* Begin *

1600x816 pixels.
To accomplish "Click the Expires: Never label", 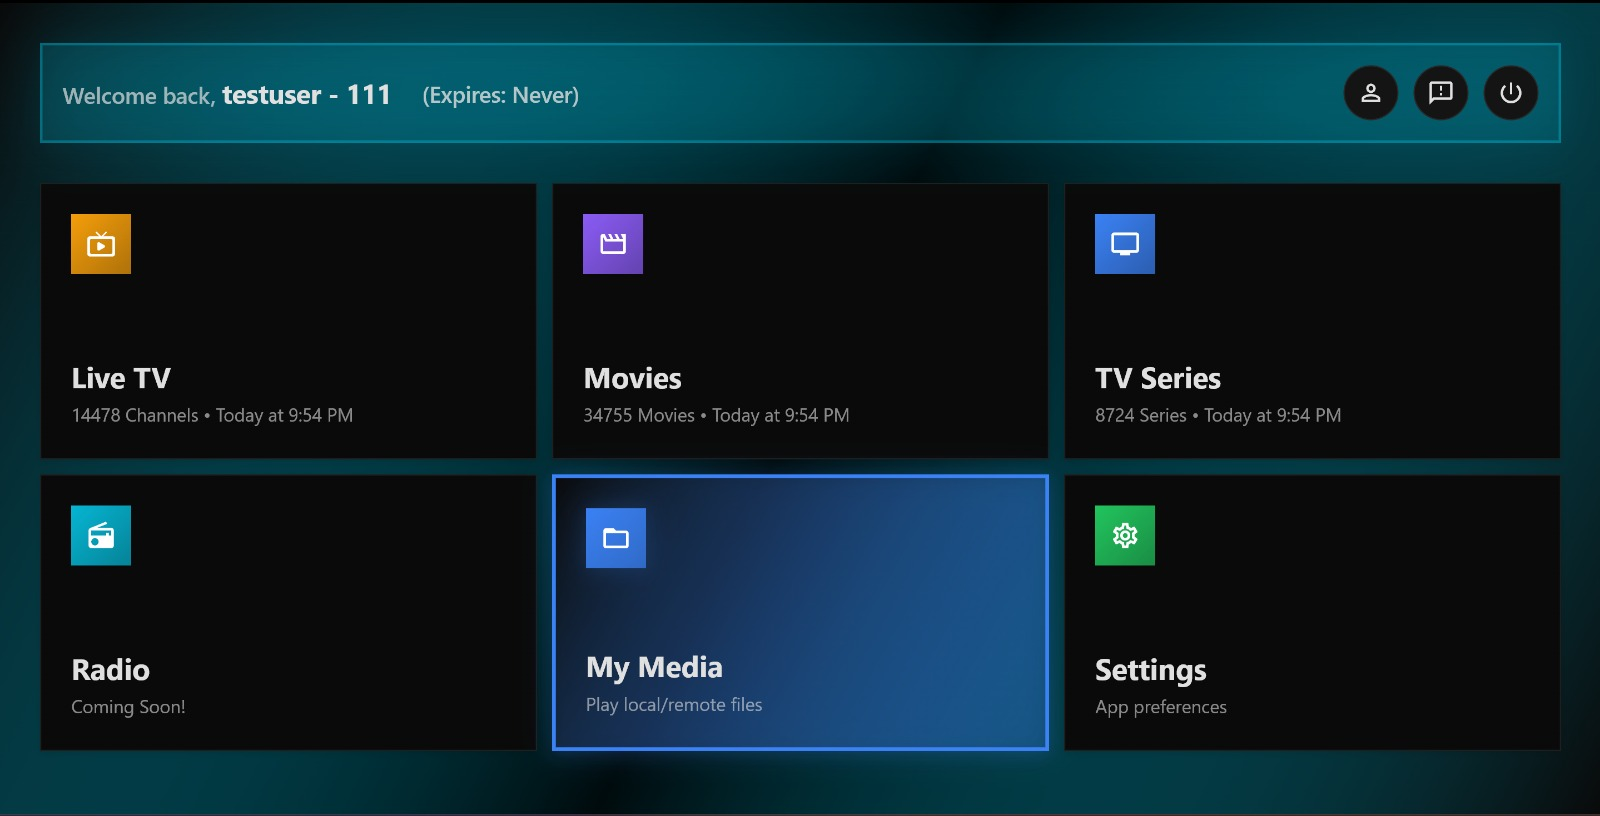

* End *
* Begin *

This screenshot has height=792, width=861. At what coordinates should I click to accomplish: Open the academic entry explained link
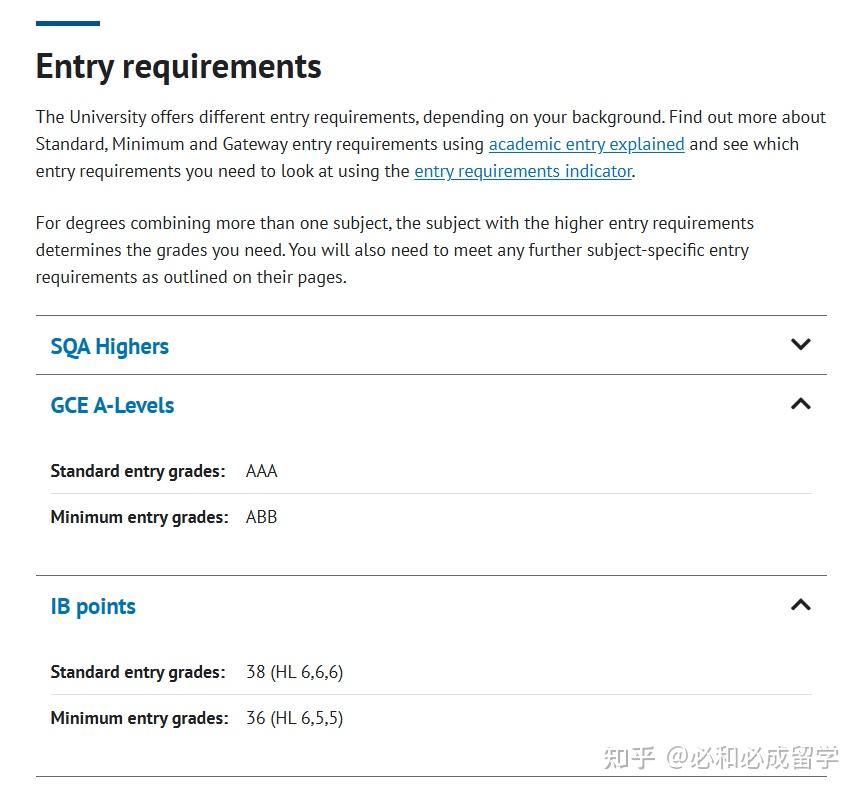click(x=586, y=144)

* End *
* Begin *

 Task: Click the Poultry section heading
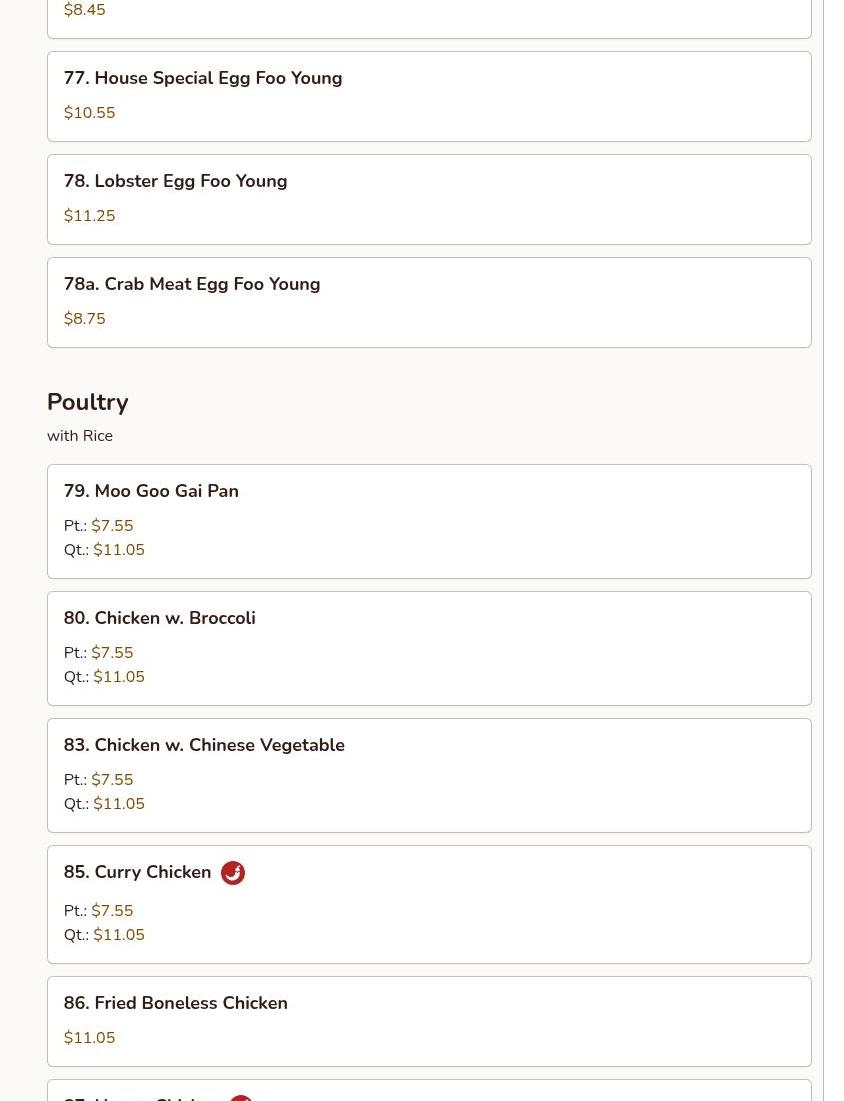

* End *

_TASK_
Copy the data starting at the line containing "This screenshot has" and ending at the line containing "click(x=586, y=144)", substituting "position" for "coordinates" and changing nothing else. Give only those lines, and leave out the pictures.

_ANSWER TO THIS TASK_
This screenshot has height=792, width=861. At what position should I click to accomplish: Open the academic entry explained link
click(x=586, y=144)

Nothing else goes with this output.